La convention collective de la production cinématographique

Les relations de travail au sein de la production cinématographique étaient longtemps régies par la Convention collective nationale des techniciens de la production cinématographique du 30 avril 1950. Mais le 23 mars 2007, la Chambre syndicale des producteurs de films a dénoncé cette convention, et prononçait sa dissolution.

Dès l’année 2006, l’ensemble de la profession avait entamé des négociations. Faute d’accord, la profession restait régie par la Convention d’origine (article 3). En réalité, cette dernière n’ayant pas été étendue (sauf pour ce qui est du barème des salaires) et n’étant signée que par la Chambre syndicale des producteurs de films, aujourd’hui dissoute, elle ne trouvait pas à s’appliquer à l’heure actuelle, mais restait néanmoins une référence. Suite à de nombreux mois de blocages, le 19 janvier 2012, un accord est ratifié par la seule Association des Producteurs Indépendants (API), regroupant les producteurs Pathé, Gaumont, UGC et MK2, et certains syndicats de salariés (Spiac-CGT et SNTPCT). Cet accord donne lieu à la Convention collective de la production cinématographique, déjà appliquée par l’API, seul syndicat de producteurs signataire. Pour que celle-ci soit étendue à la totalité de la profession, y compris aux syndicats non signataires, le ministre du travail doit déclarer son extension par décret. Cependant, cinq syndicats de producteurs, SPI, APC, APFP, AFPF et UPF, contestent cette Convention. Malgré tout, le 20 décembre 2012, lors du Conseil national des professions du spectacle, la ministre de la culture Aurélie Filippetti annonçait qu’elle ne s’opposerait pas à l’extension de la nouvelle Convention collective de l’API par le ministre du travail, Michel Sapin.
SPI et APC proposent un texte alternatif le 22 janvier 2013, qui n’a pour l’heure aucune valeur, car n’ayant pas été écrit au sein d’une commission mixte paritaire par au moins deux syndicats de producteurs nationaux et deux syndicats de salariés représentatifs au niveau national. Cependant, la demande d’extension a été rejetée lors de la sous-commission de convention collective. Michel Sapin a demandé des informations complémentaires d’ici la mi-avril 2013 sur les conséquences que pourraient avoir l’extension de la Convention collective du 19 janvier 2012. Au grand étonnement des syndicats, le ministre du travail et la ministre de la culture ont déclaré, Le 18 mars 2013, dans une lettre co-signée, qu’ils prévoyaient l’extension du texte de l’API qui s’appliquera à l’ensemble de la profession dès le 1er juillet 2013.Aujourd'hui, les membres des syndicats non signataires (qui représentent 95% de la production) ne siègent plus dans les différentes commissions (CNC, Régions, ...) pour faire blocage à cette extension. Dans ce contexte, regardons de plus près, quelles sont les modifications générées par le texte de l'API et celles proposées par le texte de l'APC et du SPI.

1. Contenu de la convention collective de la production cinématographique (API)

* **Listing à exploiter**:

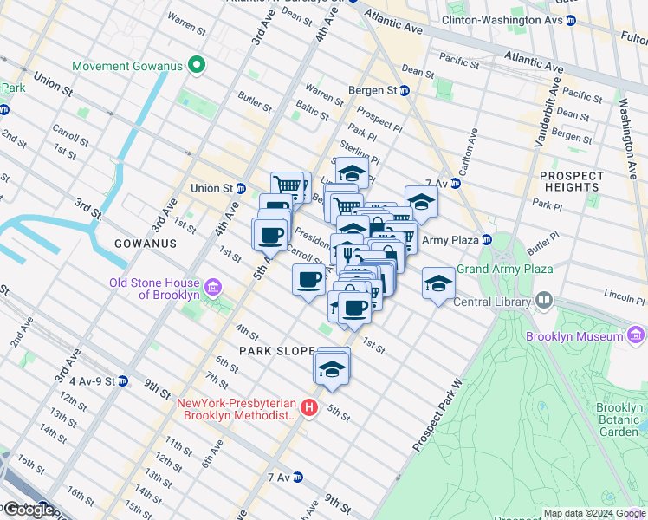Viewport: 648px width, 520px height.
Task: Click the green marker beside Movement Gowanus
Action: [198, 66]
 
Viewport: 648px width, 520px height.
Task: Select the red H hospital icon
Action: [310, 408]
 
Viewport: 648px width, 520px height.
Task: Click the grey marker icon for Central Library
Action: [543, 302]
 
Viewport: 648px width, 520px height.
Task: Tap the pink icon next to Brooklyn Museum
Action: [635, 335]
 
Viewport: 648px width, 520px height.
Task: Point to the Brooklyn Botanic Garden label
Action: [619, 419]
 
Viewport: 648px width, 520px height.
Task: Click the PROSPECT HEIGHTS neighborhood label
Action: [571, 181]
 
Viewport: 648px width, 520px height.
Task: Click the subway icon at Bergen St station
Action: [405, 90]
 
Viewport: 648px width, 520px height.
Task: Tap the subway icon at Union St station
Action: [242, 188]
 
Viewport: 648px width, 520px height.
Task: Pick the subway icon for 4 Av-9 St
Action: [122, 380]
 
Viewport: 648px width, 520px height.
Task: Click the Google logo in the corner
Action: [28, 510]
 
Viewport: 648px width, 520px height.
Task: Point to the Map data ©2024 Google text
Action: [593, 513]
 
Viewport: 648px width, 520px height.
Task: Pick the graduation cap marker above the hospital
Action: [331, 367]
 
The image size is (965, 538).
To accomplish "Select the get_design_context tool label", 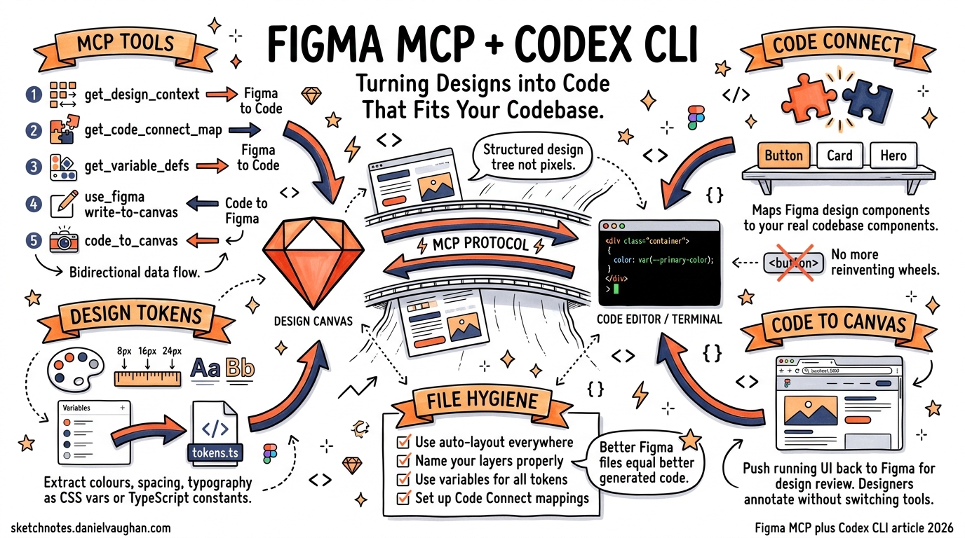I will [142, 95].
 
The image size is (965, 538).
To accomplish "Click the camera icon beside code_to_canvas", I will [64, 241].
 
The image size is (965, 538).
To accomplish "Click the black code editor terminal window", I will [659, 263].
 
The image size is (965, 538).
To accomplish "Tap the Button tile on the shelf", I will [784, 156].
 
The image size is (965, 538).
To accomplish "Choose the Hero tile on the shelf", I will [893, 156].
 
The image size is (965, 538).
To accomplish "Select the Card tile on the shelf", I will [839, 156].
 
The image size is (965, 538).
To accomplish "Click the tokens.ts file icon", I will [215, 434].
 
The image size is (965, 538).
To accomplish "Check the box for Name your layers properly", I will [403, 461].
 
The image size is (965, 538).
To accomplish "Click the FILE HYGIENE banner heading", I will [483, 401].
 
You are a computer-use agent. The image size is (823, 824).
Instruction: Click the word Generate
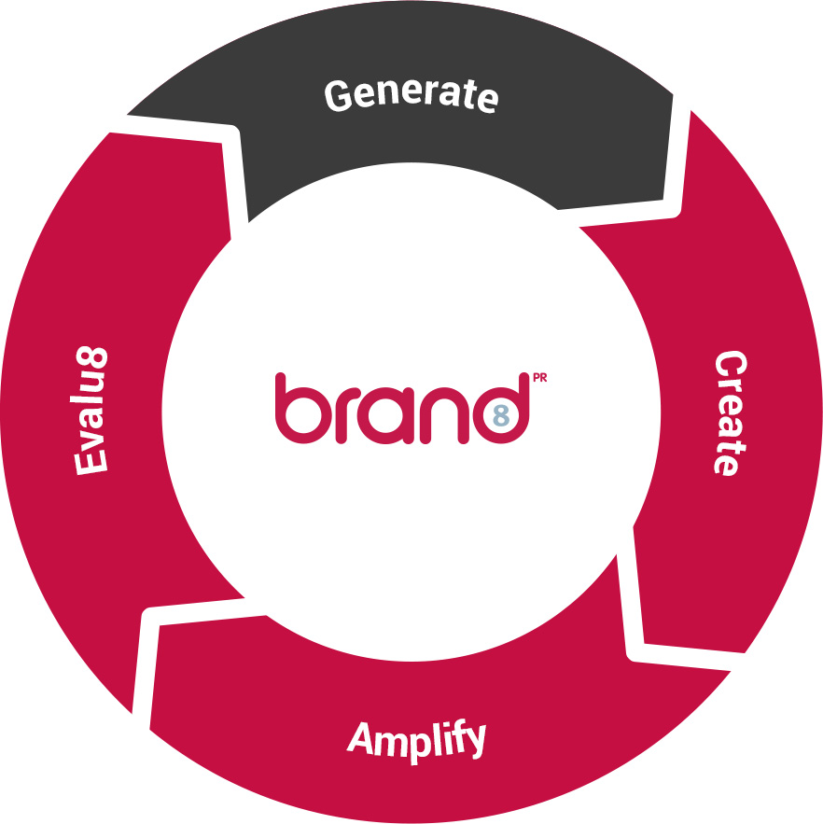tap(411, 95)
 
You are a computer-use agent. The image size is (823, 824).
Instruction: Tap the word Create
tap(731, 413)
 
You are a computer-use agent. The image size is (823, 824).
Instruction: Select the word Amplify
tap(416, 741)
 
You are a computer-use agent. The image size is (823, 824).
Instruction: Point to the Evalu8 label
tap(90, 411)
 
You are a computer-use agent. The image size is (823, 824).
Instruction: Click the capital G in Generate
tap(338, 95)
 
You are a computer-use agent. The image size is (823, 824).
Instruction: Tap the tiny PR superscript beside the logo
tap(539, 377)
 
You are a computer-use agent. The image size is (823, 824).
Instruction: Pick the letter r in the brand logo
tap(347, 415)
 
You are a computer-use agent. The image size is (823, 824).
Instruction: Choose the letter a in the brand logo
tap(387, 415)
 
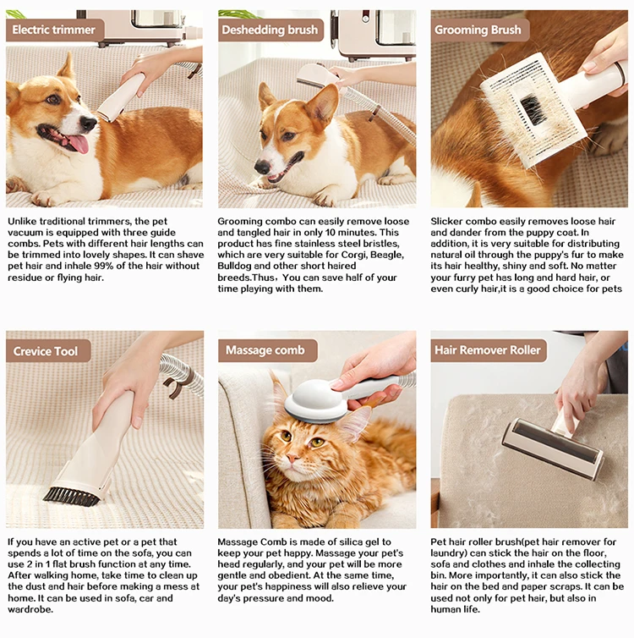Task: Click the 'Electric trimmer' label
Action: [55, 30]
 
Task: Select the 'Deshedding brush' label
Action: [270, 30]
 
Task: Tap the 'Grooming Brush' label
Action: [478, 30]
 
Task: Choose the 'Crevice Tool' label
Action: [46, 350]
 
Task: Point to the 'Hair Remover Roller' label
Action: [487, 350]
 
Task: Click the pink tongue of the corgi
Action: [78, 142]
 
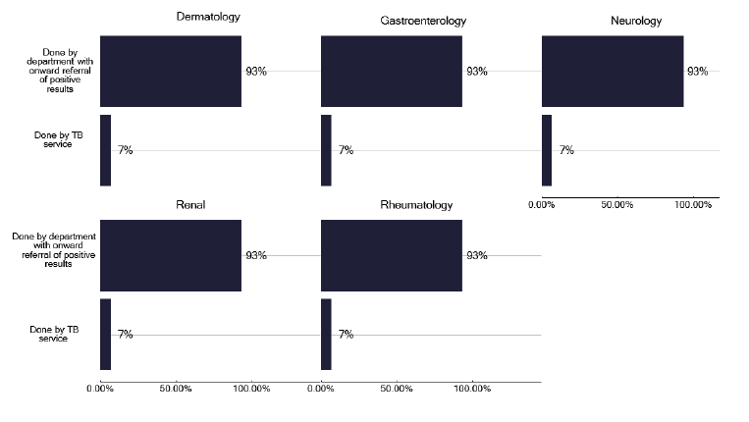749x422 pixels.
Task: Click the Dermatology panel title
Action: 208,18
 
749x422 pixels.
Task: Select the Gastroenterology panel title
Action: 422,21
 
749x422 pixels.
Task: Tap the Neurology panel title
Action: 635,21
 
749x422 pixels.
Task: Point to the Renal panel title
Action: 190,204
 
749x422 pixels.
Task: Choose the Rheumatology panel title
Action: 416,204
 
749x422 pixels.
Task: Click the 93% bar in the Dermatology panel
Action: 171,71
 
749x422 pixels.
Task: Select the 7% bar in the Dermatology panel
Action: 105,150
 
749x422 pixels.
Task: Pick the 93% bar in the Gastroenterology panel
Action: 392,71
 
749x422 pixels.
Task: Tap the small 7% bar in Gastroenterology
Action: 326,150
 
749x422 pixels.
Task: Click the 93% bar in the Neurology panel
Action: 613,71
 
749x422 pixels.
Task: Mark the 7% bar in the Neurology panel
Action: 547,150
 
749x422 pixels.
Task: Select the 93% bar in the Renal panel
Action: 171,255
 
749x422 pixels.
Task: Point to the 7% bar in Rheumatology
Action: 326,335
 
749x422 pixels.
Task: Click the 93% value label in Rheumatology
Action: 476,255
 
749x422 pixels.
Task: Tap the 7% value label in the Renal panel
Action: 125,335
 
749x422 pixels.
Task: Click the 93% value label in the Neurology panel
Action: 697,72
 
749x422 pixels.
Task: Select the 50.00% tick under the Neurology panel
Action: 617,205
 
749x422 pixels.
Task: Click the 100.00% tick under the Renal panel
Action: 251,390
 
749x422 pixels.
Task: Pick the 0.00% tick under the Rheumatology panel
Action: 321,390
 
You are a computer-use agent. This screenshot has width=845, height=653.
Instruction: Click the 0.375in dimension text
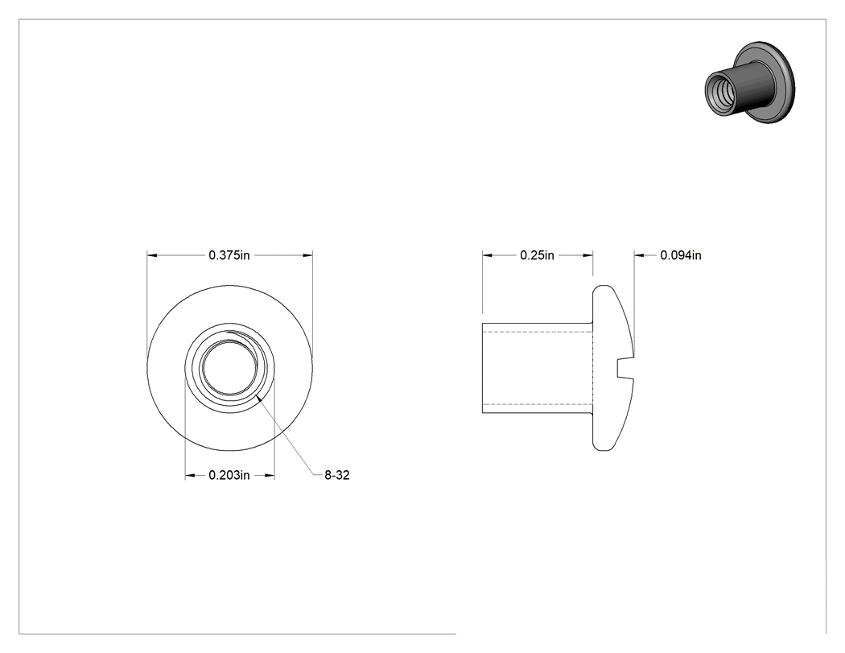[x=229, y=255]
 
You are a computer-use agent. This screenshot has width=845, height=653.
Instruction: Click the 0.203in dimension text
[x=229, y=475]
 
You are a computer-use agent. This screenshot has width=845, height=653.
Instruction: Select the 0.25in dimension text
[x=537, y=255]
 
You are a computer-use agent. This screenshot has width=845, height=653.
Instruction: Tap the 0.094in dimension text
[x=681, y=255]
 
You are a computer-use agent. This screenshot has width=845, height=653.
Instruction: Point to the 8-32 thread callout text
[x=337, y=475]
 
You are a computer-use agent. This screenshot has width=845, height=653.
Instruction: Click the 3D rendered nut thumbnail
[x=749, y=82]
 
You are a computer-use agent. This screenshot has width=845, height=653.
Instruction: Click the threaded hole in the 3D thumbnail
[x=719, y=93]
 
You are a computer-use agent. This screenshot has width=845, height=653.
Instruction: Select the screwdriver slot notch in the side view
[x=625, y=368]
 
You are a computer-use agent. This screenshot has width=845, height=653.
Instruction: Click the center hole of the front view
[x=230, y=368]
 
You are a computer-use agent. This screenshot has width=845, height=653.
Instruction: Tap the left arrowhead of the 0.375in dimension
[x=152, y=255]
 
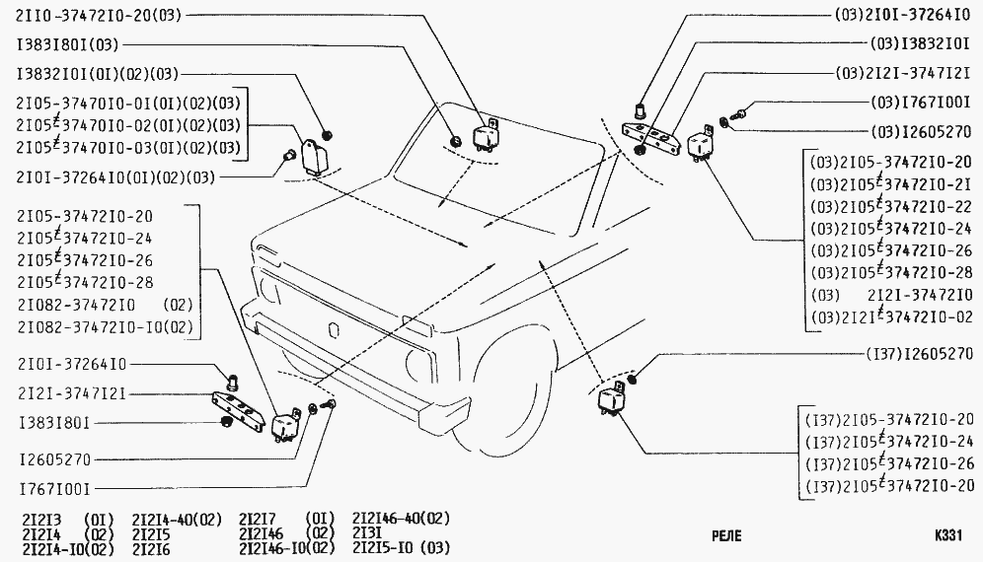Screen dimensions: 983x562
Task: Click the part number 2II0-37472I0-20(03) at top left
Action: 99,15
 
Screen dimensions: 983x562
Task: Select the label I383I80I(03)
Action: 68,44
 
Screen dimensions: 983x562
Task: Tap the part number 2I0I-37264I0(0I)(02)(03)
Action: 116,177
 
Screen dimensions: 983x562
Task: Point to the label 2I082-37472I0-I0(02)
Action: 106,327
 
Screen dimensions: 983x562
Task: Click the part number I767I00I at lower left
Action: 55,489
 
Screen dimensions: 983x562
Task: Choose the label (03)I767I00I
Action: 921,102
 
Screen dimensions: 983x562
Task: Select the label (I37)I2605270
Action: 919,355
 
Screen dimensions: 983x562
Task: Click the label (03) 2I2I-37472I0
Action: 891,295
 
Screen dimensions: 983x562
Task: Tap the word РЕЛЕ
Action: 726,536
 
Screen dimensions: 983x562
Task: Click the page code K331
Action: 947,535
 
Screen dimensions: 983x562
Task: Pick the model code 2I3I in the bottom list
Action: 367,533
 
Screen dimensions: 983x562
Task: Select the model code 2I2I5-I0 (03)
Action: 402,548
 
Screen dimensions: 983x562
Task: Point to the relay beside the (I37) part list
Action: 611,401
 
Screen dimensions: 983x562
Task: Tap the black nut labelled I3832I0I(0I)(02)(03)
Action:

* **Consigne 1**: Recopiez à l’identique le passage du texte sur la convention collective de la production cinématographique qui va de "Les relations de" jusqu’à "prononçait sa dissolution.".
* **Consigne 2**: Reproduisez fidèlement le listing depuis son début jusqu’à la ligne contenant "Action: [28, 510]", celle-ci comprise, et rien d’autre. Omettez les images.

* **Réponse attendue 1**:
Les relations de travail au sein de la production cinématographique étaient longtemps régies par la Convention collective nationale des techniciens de la production cinématographique du 30 avril 1950. Mais le 23 mars 2007, la Chambre syndicale des producteurs de films a dénoncé cette convention, et prononçait sa dissolution.

* **Réponse attendue 2**:
Viewport: 648px width, 520px height.
Task: Click the green marker beside Movement Gowanus
Action: [198, 66]
 
Viewport: 648px width, 520px height.
Task: Select the red H hospital icon
Action: [310, 408]
 
Viewport: 648px width, 520px height.
Task: Click the grey marker icon for Central Library
Action: [543, 302]
 
Viewport: 648px width, 520px height.
Task: Tap the pink icon next to Brooklyn Museum
Action: [635, 335]
 
Viewport: 648px width, 520px height.
Task: Point to the Brooklyn Botanic Garden label
Action: [619, 419]
 
Viewport: 648px width, 520px height.
Task: Click the PROSPECT HEIGHTS neighborhood label
Action: [571, 181]
 
Viewport: 648px width, 520px height.
Task: Click the subway icon at Bergen St station
Action: [405, 90]
 
Viewport: 648px width, 520px height.
Task: Tap the subway icon at Union St station
Action: [242, 188]
 
Viewport: 648px width, 520px height.
Task: Pick the subway icon for 4 Av-9 St
Action: [122, 380]
 
Viewport: 648px width, 520px height.
Task: Click the Google logo in the corner
Action: [28, 510]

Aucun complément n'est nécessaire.